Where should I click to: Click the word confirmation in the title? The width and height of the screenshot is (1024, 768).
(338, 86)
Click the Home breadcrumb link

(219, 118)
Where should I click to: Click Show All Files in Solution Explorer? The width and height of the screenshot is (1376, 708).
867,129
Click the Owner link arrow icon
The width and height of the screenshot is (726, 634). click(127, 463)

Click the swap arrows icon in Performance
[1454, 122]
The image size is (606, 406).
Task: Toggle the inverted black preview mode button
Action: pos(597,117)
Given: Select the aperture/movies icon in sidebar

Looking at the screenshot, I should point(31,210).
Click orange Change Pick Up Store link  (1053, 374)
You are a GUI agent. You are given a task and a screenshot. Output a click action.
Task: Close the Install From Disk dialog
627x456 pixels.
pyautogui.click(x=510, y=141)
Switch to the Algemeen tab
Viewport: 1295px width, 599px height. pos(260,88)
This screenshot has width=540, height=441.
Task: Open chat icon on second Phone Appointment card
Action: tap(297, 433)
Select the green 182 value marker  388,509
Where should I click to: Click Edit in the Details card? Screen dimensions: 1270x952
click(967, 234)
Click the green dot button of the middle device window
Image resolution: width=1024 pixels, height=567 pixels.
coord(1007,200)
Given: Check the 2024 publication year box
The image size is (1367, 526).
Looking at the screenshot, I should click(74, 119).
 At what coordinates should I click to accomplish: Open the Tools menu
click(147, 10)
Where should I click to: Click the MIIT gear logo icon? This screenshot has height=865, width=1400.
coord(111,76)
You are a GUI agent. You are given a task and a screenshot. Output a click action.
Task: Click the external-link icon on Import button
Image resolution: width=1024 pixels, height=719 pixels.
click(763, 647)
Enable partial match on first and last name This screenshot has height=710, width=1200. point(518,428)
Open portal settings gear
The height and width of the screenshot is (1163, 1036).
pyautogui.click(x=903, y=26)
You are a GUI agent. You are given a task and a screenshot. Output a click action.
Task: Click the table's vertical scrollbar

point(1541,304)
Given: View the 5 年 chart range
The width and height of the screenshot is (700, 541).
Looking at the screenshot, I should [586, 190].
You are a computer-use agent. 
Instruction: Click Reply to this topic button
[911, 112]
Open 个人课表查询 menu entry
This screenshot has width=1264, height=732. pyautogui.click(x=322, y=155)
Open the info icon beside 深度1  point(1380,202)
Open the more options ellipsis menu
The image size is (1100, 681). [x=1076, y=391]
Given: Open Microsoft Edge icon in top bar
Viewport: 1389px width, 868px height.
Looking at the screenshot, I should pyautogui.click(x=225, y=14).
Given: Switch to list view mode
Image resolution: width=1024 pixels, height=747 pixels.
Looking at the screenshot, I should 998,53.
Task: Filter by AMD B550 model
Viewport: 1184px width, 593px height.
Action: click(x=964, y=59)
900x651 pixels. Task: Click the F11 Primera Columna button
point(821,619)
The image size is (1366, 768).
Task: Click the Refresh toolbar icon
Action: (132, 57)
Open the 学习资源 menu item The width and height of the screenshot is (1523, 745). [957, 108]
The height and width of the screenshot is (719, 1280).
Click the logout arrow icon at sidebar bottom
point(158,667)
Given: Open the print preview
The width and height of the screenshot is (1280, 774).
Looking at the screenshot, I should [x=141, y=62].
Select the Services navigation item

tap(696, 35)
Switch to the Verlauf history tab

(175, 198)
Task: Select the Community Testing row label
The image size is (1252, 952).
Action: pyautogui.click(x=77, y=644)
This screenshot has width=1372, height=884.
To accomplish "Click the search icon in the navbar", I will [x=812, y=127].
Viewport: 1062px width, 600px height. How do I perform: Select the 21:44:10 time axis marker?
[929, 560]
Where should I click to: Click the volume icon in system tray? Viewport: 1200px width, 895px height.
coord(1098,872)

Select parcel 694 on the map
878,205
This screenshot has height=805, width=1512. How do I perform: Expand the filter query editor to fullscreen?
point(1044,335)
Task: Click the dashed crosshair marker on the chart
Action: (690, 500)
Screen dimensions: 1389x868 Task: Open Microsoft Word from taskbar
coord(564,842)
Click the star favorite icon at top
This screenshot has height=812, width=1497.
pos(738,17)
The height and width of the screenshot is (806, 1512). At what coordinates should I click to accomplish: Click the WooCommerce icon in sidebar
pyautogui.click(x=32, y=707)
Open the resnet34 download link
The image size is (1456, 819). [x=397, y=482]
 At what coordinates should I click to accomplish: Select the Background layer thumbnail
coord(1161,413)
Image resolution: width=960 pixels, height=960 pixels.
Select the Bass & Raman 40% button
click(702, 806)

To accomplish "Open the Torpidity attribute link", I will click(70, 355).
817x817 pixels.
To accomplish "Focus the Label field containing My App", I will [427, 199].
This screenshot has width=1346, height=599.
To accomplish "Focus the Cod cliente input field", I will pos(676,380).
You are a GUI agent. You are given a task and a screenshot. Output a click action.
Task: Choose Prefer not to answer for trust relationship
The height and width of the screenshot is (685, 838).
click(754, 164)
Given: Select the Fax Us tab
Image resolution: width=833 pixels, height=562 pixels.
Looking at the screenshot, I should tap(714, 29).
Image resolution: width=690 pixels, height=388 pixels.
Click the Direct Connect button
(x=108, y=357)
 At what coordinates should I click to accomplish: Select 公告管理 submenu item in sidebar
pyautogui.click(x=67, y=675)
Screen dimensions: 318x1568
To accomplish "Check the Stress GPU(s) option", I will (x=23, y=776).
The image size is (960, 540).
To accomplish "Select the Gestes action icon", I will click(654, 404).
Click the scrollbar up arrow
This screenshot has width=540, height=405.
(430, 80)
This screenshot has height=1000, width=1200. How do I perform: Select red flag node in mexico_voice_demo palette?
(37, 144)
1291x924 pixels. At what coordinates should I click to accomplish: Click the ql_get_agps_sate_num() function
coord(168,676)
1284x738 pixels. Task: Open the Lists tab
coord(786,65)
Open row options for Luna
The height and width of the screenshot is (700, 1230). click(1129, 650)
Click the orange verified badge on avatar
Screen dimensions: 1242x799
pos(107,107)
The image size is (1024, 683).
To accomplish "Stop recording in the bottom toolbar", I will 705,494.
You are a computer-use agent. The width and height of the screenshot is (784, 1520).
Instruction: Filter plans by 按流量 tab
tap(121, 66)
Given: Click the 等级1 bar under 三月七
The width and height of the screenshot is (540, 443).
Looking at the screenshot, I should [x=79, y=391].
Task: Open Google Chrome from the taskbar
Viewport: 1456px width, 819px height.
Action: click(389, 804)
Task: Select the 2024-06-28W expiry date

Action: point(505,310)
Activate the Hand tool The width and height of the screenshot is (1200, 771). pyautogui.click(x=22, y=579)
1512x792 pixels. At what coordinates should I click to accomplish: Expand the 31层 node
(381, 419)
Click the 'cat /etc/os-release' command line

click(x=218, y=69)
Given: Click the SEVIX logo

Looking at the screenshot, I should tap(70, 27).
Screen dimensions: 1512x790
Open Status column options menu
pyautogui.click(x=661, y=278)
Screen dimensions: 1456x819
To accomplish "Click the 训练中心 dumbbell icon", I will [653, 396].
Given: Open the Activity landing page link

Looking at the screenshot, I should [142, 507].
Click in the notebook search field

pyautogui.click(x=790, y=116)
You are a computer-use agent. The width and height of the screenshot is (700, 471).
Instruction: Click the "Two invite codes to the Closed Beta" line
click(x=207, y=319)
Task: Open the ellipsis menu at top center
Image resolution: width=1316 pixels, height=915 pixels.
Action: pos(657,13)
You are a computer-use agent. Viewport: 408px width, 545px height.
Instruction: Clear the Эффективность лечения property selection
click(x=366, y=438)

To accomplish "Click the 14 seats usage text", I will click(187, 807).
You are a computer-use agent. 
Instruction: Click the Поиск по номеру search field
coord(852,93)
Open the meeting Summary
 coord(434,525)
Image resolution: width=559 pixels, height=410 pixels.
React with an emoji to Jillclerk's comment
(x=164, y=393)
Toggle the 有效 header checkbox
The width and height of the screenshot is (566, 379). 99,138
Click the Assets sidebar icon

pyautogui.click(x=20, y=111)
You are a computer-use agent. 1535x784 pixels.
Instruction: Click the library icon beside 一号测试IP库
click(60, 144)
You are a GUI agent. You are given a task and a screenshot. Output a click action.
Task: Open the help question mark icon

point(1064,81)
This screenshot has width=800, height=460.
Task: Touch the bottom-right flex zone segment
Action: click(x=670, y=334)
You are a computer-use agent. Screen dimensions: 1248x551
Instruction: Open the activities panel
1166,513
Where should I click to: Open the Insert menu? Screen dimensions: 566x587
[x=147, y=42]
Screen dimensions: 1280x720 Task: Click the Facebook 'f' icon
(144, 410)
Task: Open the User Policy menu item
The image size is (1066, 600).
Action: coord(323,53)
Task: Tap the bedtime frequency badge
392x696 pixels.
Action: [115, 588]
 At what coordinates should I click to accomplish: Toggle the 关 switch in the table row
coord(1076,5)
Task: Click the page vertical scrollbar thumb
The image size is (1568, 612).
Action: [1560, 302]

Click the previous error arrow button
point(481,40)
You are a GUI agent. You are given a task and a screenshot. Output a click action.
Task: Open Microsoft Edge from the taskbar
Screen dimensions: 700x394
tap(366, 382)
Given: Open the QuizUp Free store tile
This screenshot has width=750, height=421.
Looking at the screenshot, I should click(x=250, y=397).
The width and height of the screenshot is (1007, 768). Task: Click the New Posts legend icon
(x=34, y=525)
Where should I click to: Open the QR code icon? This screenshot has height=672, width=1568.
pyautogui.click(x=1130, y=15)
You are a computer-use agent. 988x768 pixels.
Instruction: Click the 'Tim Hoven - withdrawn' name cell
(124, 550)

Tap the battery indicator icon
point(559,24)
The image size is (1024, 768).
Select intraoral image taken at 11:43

■ **Directive**
Write out the entries word for word, starting at the very first line and ending at the line that contains "pyautogui.click(x=510, y=141)", with both of those lines included.

■ **Answer in full**
Where should I click to: Click the word confirmation in the title? The width and height of the screenshot is (1024, 768).
(338, 86)
Click the Home breadcrumb link

(219, 118)
Where should I click to: Click Show All Files in Solution Explorer? The width and height of the screenshot is (1376, 708).
867,129
Click the Owner link arrow icon
The width and height of the screenshot is (726, 634). click(127, 463)

Click the swap arrows icon in Performance
[1454, 122]
The image size is (606, 406).
Task: Toggle the inverted black preview mode button
Action: pos(597,117)
Given: Select the aperture/movies icon in sidebar

Looking at the screenshot, I should point(31,210).
Click orange Change Pick Up Store link  (1053, 374)
You are a GUI agent. You are given a task and a screenshot. Output a click action.
Task: Close the Install From Disk dialog
627x456 pixels.
pyautogui.click(x=510, y=141)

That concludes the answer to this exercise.